I asked if I could fly to Dallas that Saturday: the next stop on my book tour. The doctor stared at me. “Um, that’s tomorrow, so—no. Maybe this is why you’re here. You have to wait a week to fly—and six weeks for sex.”

Brakes slam. Tires screech off the road.

I tried to reason with him, man-to-man.

“Look Doc, in a few years I won’t be able to have sex. So I can’t waste the time when I can still do it. And when I can do it—I’ll be too afraid to do it at home alone, so can I do it here in your office? Not with you in the room. Just give me some kind of buzzer to hold in my other hand that I can punch if I need medical assistance.”

I went home a few days later. I rested, relaxed, and relished in the one amazing side effect of this: I hear I love you—a lot. I’m eating more vegan; soon I’ll be all withery like Bill Clinton.

My book? Hello, I’m a Marine. I formed my own publishing imprint, and called my rep at Ingram to distribute. I resumed my tour.

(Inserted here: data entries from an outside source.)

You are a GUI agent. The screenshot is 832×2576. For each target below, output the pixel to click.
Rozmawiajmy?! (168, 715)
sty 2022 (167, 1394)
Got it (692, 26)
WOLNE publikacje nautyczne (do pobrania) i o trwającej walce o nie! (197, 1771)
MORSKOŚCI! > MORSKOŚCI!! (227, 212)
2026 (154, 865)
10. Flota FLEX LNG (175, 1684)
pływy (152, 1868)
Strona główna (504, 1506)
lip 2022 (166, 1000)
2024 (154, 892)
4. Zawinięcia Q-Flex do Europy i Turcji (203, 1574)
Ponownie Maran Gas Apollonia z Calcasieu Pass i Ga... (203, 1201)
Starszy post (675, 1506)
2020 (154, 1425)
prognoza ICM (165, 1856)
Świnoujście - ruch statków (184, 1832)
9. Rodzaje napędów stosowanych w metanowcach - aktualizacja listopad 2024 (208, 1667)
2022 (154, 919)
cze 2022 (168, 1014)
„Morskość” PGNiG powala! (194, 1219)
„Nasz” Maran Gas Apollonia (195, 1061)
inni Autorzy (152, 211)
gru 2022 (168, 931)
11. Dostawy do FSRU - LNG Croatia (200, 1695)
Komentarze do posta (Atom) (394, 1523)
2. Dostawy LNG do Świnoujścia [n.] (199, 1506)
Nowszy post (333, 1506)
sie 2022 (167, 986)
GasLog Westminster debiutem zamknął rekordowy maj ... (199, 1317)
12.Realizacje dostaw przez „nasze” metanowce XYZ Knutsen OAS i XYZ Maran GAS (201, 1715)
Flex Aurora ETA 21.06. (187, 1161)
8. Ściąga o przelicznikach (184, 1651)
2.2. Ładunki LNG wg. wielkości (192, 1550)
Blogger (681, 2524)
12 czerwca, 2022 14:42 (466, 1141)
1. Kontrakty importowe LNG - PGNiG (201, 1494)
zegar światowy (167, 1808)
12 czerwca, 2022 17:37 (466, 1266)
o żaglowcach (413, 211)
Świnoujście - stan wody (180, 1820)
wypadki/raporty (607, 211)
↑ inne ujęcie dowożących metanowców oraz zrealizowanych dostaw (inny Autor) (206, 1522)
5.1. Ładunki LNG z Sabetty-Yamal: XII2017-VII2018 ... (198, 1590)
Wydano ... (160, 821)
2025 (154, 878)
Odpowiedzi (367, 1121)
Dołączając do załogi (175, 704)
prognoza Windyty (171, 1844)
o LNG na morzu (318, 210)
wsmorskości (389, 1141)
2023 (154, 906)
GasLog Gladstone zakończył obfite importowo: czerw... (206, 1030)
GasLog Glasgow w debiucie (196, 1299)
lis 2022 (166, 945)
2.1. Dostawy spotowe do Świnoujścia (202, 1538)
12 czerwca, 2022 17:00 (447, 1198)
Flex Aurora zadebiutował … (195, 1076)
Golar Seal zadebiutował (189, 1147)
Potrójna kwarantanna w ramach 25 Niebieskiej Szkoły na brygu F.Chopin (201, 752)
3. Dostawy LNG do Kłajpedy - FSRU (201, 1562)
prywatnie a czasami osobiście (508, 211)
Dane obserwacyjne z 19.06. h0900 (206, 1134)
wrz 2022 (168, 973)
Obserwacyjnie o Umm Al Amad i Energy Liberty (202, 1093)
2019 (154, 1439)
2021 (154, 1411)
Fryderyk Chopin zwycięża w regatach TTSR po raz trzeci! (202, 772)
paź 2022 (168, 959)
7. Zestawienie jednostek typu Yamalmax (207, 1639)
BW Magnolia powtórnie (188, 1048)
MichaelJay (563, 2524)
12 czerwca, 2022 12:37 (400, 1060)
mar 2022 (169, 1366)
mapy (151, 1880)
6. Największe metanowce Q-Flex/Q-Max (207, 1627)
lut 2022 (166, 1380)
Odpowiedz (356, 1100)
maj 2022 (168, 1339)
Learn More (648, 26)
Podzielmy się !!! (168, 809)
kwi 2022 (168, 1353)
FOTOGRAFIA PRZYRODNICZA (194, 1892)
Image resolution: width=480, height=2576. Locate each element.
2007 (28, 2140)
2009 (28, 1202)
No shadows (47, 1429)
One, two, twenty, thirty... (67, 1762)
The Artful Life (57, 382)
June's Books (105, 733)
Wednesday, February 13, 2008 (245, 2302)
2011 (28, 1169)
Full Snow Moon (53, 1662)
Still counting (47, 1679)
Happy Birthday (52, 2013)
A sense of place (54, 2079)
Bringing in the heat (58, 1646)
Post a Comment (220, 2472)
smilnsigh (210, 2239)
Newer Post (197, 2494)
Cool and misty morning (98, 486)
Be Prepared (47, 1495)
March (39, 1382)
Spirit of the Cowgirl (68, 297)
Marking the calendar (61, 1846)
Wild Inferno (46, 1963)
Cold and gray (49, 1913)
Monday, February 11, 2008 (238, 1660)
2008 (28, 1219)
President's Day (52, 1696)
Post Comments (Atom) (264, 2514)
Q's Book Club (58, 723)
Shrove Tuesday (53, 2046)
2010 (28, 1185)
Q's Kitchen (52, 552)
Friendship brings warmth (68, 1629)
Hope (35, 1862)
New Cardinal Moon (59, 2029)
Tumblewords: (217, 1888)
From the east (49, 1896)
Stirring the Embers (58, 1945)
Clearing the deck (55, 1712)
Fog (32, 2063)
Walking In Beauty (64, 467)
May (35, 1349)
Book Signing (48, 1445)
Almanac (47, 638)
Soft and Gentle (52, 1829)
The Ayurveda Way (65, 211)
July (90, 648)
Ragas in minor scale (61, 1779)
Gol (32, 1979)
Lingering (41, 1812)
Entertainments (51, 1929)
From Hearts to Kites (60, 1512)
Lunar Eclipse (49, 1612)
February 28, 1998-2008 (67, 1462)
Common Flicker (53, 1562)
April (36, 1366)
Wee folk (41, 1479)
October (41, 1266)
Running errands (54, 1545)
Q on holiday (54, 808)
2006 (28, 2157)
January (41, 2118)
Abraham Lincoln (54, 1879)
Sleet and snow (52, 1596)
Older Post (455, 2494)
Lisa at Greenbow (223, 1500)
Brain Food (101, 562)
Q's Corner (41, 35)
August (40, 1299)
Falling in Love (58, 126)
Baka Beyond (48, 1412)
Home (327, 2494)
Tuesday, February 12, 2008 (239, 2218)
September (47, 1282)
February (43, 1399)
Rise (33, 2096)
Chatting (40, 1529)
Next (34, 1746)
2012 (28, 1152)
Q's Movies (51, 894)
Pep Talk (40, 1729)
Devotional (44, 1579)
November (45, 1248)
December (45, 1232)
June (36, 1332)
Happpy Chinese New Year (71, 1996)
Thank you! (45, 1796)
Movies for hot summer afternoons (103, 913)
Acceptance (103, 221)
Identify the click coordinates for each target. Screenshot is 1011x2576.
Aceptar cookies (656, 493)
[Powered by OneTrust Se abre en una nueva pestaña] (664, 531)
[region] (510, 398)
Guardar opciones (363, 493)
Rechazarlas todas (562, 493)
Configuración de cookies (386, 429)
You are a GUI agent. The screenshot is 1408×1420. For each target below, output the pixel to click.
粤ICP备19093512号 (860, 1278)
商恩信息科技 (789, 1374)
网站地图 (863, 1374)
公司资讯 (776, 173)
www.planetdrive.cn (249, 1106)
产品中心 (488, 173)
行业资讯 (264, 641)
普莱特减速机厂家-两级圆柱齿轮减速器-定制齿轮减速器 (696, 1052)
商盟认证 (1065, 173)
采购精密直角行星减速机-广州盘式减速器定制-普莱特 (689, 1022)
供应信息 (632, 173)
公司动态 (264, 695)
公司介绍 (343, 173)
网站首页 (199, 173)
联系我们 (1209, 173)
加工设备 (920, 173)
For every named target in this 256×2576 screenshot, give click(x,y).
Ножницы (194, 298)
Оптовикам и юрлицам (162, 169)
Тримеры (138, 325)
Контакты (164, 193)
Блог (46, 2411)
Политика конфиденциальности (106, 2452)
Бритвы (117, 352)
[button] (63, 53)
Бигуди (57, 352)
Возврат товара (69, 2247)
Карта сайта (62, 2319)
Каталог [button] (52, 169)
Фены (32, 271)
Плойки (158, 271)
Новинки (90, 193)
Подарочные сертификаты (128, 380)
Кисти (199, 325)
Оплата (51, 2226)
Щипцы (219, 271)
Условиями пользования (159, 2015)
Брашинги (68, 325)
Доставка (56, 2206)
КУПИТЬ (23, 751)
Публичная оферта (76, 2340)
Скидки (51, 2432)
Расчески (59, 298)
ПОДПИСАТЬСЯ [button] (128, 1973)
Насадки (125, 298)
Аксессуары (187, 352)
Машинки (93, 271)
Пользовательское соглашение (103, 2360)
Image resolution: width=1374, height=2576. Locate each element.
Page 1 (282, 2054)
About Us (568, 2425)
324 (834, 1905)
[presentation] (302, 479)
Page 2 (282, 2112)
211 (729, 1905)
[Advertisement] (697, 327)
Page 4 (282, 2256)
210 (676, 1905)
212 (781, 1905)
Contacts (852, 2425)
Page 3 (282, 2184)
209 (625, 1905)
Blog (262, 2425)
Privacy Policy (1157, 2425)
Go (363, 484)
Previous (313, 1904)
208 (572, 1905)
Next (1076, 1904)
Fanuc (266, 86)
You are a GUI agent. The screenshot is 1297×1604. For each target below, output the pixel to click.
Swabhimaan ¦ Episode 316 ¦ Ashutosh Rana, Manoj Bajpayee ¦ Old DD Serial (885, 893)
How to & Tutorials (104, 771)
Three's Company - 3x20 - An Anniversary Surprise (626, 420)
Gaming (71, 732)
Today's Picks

That other milestone finally arrived—the day I got cleared to have sex. I decided to go it alone. It might look like a murder scene to the cops if I died mid – in flagrante—and that would be so difficult on my boyfriend. Not a multi-tasker. He can’t mourn and do hard time.

I’ll set the scene. I’m downstairs, in the living room, on the couch, middle of the day. My cell phone is next to me. For a phone call, not a photo. Nitroglycerine not merely nearby. Just in case I need one quickly, I open the bottle and spill out a few tiny white pearl tablets, like sub textual semen.

I’m fully dressed: shirt, jacket, shoes. Look, I’m not going out like David Carradine. I open my pants, ease my underwear down barely to pervert-in-a-movie-theater level—and begin. I use my USMC field combat training and limit my arm and hand motion, exerting only the smallest effort in the “jacking,” saving everything necessary for the “off.”

I’m happy to report I survived. Twice.

By now I guess the moral of this story is pretty obvious. If you think you’re having a heart attack, don’t pretend that you’re not – don’t hesitate to seek help immediately, emergency rooms won’t turn you away. And chew the aspirin.